Haral grunted as Kipra ducked behind the door. He slowly dug his own grave, for he refused to hire anyone to guard the shop, insisting it was better to keep a low profile and hide from Crest. He was a fool—one of the only kind, gentle fools Kipra had ever known—and today proved it.
Full night had descended over the city of Farren. A candle flickered in the kitchen, casting writhing shadows upon her bedroom wall. She sucked her lip, trying to ignore the pain in her face.
Maybe Crest should associate the shop with Ark. Then he'll fear it like he fears the captain. Let them try to use me like they did my mother and Kleni. Let them!
Haral and Paien still whispered, struggling to realize an answer they'd never accept: they must protect themselves. Kipra strapped on her shortswords, then tiptoed to the window, edged it open, and leapt outside. It was easier to avoid their disapproval this way. They didn't truly agree with her association with Ark—no woman should spend so much time learning the sword, they claimed—just as they certainly wouldn't approve of her nighttime excursion.
She needed to talk to someone. Anyone. Words were simple things, yet they could sooth the burn of her shame. True, Ark had seen her struck, but he also knew how to prevent it from happening again.
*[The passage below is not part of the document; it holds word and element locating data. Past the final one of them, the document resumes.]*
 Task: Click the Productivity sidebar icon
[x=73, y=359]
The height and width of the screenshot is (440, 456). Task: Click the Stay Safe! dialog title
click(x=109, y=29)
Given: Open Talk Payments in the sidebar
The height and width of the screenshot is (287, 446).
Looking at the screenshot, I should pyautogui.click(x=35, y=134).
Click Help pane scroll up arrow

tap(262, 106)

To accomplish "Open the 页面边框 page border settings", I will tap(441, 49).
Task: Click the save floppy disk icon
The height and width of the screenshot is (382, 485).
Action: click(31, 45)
It was time to swallow pride.
A breeze touched her cheek, almost as if the city wished to apologize. But the city lied. It didn't offer comfort, only taunts. Laughter and shouts echoed into the night. Few people walked the streets at this hour, only whores and bastards.
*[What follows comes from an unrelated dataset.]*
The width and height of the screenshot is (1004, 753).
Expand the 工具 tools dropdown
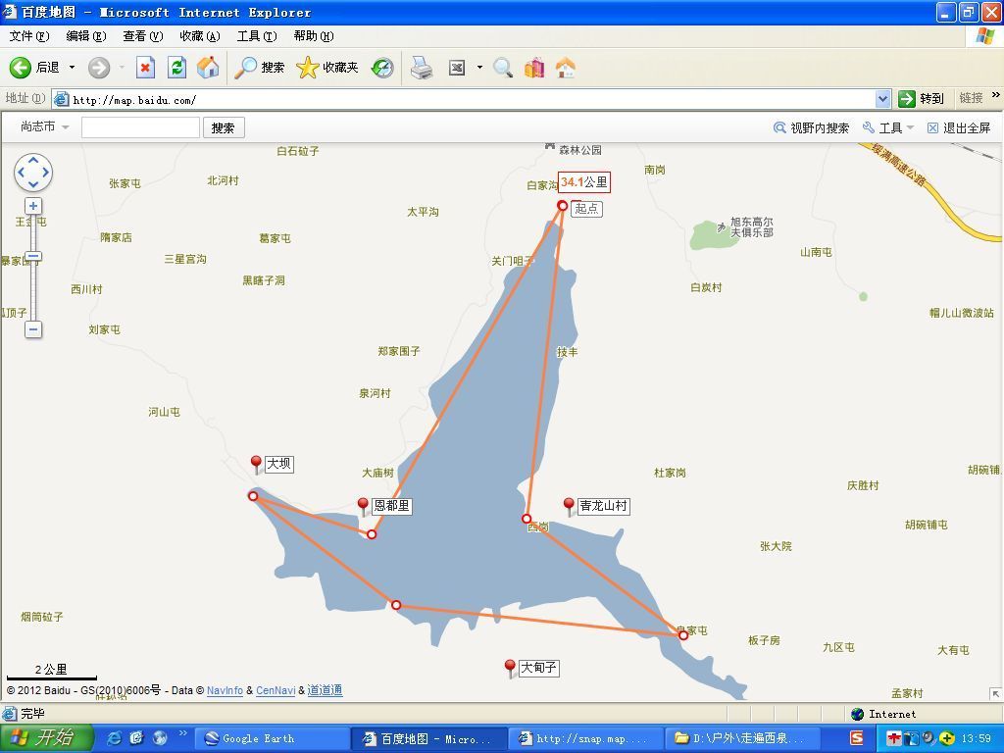coord(888,127)
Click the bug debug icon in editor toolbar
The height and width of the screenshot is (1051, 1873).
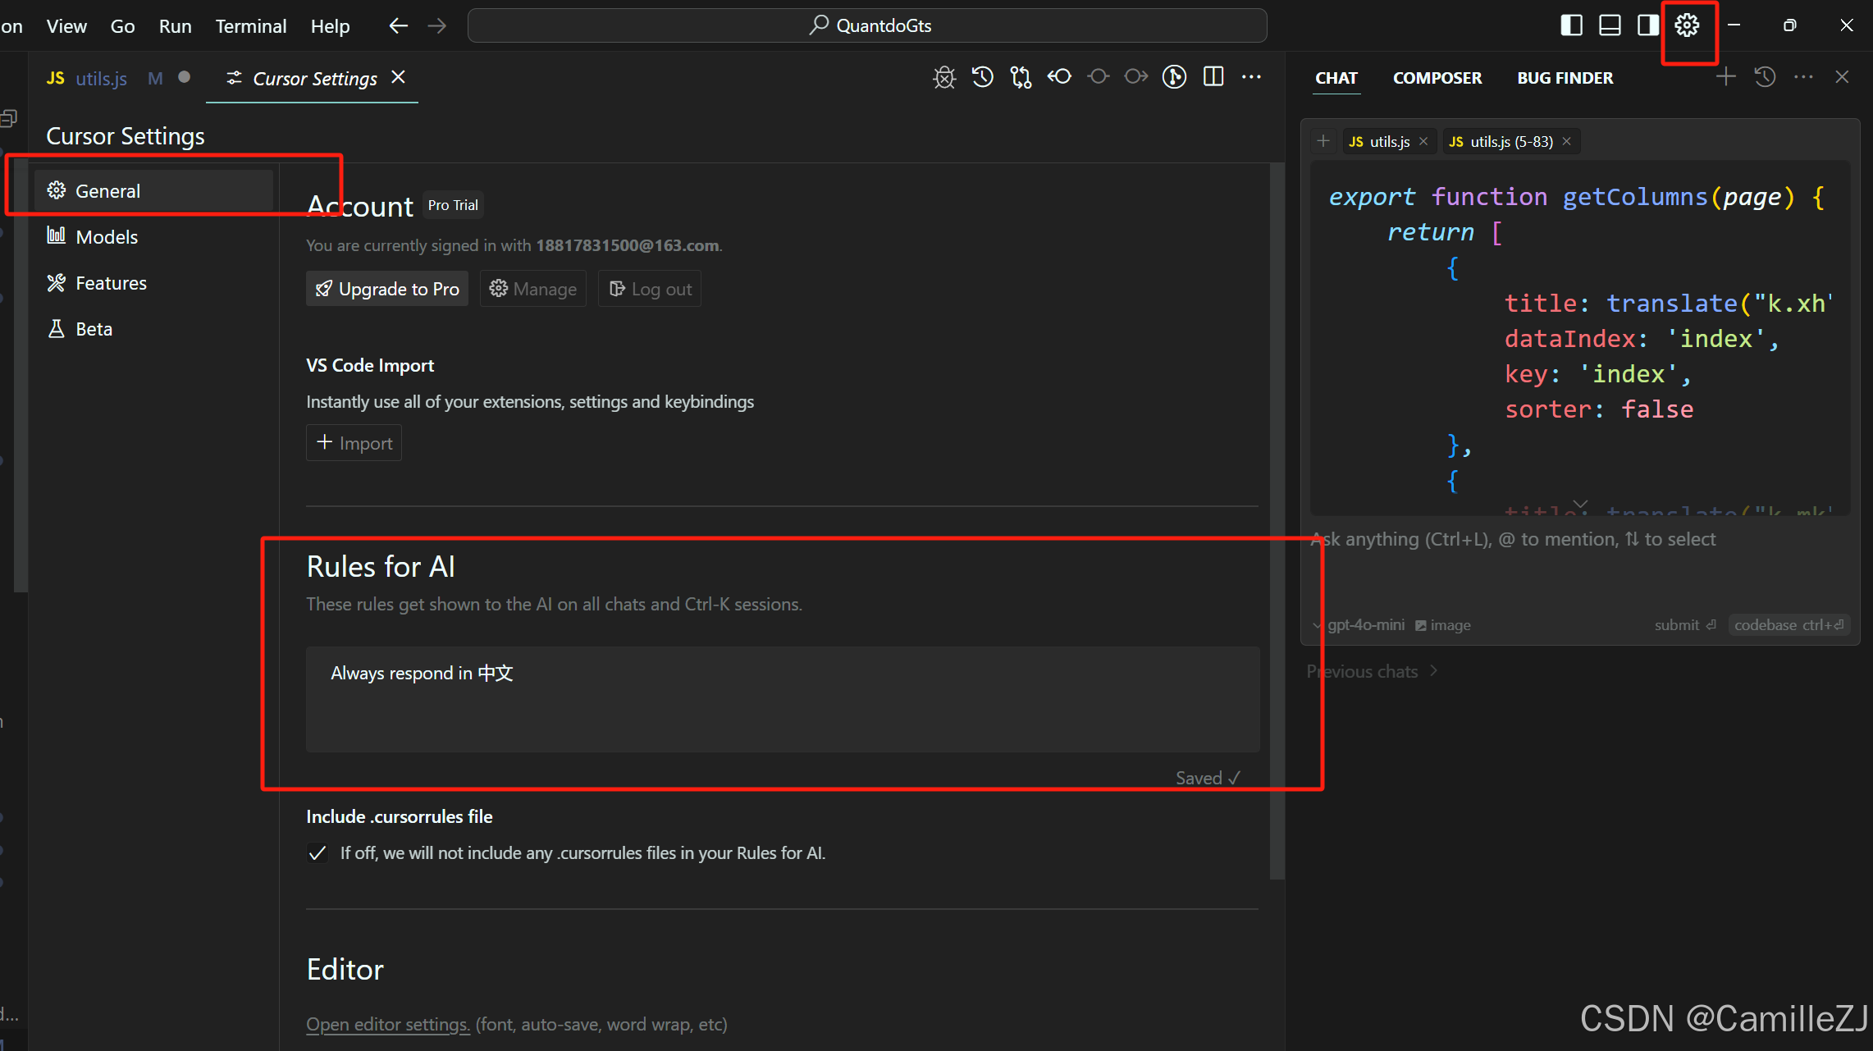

Farren served as the hub of the kingdom of Alkar. It sat between Targ and Svart Harbor, the kingdom's two largest ports, so its inns bulged with merchants. Wagons surrounded the buildings, and horses stomped and neighed in the many stables, casting the stink of manure and hay across the city. Within the inns, patrons sang songs and pounded their tankards against the table.
But they were men, and men used women. Even worse, women let them.
A child screamed somewhere far in the distance—an orphan like herself, or a spoiled brat who'd lost his favorite toy. She ignored it as she ducked down a narrow alley. The Arks’ home stood at the end of it, gray boards nearly hidden within the shadows. Candles flickered in the windows.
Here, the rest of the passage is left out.